* [REQUIRED TASK] Collect every row below that contains the string "what", matching case exactly, and copy each such row in full.

* [TASK MATERIAL]
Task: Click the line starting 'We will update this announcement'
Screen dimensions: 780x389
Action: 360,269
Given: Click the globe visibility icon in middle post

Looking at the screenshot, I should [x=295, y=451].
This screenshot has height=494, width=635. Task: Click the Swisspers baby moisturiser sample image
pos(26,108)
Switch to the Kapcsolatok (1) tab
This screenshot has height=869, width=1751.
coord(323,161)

==

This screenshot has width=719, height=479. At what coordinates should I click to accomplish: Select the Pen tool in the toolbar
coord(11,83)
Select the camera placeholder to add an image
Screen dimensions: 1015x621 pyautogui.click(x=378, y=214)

==

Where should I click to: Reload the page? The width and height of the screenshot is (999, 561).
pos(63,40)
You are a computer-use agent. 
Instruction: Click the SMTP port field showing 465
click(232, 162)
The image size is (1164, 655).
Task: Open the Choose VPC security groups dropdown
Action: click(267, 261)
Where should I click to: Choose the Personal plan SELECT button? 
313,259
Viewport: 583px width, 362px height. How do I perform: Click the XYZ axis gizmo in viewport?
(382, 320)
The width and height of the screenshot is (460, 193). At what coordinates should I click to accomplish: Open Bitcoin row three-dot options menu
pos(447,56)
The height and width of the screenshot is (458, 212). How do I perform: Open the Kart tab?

* [COMPLETED TASK]
This screenshot has width=719, height=479. At what coordinates should I click to accomplish: Select the Pen tool in the toolbar
The width and height of the screenshot is (460, 193). At what coordinates should I click to accomplish: Open Bitcoin row three-dot options menu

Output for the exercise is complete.